Multiplexing Speeds up Writing and Editing DNA

Multiplexing gene editing DNA synthesis

While scientists can read DNA fast, editing and writing it is not that easy. Increasing the speed of editing and writing DNA sequences will be critical to ushering in new applications of genome engineering.

Much of biotech is about reverse-engineering the designs that billions of years of evolution have put together. To be able to do so, companies need tools that allow us to read and write the language of life. DNA sequencing technologies, with a few decades of developments behind them, are becoming cheaper and faster than ever before, allowing us to read massive amounts of genetic information. Techniques to write and edit this language, on the contrary, are relatively newer, more expensive, and slower.

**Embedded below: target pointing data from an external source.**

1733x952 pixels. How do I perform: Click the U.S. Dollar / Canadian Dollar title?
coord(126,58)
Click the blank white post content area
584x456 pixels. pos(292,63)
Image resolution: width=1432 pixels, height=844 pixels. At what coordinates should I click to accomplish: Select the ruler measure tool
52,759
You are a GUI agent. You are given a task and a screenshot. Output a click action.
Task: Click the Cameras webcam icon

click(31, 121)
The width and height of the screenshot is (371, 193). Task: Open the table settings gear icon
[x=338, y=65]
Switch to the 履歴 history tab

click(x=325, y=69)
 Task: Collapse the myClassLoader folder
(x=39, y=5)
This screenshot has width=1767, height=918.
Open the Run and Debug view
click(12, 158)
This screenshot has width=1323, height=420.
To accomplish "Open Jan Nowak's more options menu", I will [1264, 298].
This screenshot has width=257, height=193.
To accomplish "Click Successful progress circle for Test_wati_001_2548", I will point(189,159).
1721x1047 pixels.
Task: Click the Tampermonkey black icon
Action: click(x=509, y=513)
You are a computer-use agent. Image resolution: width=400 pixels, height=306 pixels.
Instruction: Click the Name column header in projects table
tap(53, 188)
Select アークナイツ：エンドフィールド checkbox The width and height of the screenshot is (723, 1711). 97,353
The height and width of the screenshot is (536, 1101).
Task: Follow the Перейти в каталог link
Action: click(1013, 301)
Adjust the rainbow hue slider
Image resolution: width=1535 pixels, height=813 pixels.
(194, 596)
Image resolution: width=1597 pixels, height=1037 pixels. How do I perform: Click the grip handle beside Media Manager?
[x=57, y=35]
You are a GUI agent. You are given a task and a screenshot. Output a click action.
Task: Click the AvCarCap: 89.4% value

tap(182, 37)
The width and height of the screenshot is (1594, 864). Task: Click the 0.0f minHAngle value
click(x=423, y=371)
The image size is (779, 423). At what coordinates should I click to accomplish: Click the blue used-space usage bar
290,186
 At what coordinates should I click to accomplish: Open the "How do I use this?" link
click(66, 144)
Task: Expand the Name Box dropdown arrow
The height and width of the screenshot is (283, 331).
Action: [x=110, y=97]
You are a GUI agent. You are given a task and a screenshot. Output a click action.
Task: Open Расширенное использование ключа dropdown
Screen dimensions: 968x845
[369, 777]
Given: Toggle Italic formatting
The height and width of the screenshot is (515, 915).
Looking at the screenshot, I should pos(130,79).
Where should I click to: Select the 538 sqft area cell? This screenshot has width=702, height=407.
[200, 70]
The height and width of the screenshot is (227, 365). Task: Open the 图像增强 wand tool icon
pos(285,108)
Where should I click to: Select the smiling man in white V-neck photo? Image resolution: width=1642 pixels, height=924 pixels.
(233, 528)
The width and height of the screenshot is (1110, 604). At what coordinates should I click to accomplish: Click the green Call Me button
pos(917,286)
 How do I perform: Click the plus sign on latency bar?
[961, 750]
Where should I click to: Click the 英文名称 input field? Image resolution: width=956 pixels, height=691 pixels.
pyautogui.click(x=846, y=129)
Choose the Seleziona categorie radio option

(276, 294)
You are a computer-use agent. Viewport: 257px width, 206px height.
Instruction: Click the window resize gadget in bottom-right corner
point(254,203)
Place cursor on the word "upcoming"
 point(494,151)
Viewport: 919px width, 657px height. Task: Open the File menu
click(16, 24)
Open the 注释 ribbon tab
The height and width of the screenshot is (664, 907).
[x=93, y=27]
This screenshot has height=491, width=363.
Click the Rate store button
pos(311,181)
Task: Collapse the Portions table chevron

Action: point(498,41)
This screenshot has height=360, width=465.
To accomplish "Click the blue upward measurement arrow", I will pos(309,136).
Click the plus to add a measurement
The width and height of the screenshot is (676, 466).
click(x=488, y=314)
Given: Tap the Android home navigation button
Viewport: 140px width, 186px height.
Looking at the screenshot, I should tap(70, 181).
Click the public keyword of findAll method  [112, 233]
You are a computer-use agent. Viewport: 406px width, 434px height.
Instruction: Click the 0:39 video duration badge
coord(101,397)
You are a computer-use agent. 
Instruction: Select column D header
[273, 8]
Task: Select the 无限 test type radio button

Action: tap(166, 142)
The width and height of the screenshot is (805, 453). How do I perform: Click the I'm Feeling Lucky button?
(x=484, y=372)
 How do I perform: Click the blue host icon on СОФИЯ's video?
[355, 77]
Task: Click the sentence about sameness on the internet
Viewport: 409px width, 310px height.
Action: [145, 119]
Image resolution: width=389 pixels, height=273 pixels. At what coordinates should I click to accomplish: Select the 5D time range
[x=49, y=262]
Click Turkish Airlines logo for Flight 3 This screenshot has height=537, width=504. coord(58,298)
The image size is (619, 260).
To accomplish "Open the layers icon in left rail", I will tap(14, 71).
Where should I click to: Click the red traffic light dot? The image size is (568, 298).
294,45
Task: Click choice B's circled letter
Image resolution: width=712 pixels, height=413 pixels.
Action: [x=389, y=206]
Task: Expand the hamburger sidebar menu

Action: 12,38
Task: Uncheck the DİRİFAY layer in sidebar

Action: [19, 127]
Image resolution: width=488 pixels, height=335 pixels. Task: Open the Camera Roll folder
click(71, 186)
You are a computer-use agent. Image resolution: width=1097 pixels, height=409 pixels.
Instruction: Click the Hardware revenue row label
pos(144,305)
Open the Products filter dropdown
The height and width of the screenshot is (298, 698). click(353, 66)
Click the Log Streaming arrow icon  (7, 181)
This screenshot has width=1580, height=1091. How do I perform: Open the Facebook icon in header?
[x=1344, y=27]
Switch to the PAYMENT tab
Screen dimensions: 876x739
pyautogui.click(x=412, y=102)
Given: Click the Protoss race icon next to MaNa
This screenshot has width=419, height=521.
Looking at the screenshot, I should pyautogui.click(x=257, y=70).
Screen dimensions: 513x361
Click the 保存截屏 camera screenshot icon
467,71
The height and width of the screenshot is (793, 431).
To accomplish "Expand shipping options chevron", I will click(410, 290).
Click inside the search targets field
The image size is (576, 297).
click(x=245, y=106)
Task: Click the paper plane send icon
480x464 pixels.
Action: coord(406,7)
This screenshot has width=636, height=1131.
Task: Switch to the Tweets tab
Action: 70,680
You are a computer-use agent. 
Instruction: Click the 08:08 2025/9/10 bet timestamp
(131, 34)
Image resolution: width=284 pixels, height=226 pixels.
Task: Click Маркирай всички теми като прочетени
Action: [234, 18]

DNA editing and synthesis technologies allow biotechs to make precise edits in the genome and synthesize genes from scratch, respectively. These technologies are the backbone of a new synthetic biology paradigm that seeks to advance genetic engineering beyond the copy-and-paste paradigm of early GMOs. However, the slow speed of DNA editing and writing technologies, more than anything else, poses a bottleneck to this transition.

Multiplexing with CRISPR gene editing

For researchers studying gene function, gene editing technologies provide a way to target specific locations in the genome. However, most diseases are determined by multiple genes. 

Over the last decade, researchers have put CRISPR-Cas9 gene editing to use in a range of genome engineering applications. The gene-editing tool can be directed to specific locations in the genome by using guide RNA molecules that match the target sequence, instructing the Cas9 enzyme to cut the DNA. This enables multiplexed gene editing, which consists of editing multiple locations at once by providing several different guide RNA molecules simultaneously.

Swiss biotech Cytosurge, for instance, leverages multiplexed gene editing to generate cell lines for gene and cell therapies as well as bioprocessing. Cytosurge CSO Tobias Beyer described the company’s technology as “a combination of atomic force microscopy and fluidics. The precision of this technology makes it possible to deliver the same amount of Cas9 protein and guide RNA per cell. Because you can control the amount of Cas9 going into the nucleus, you can use as little as needed to make the cuts.”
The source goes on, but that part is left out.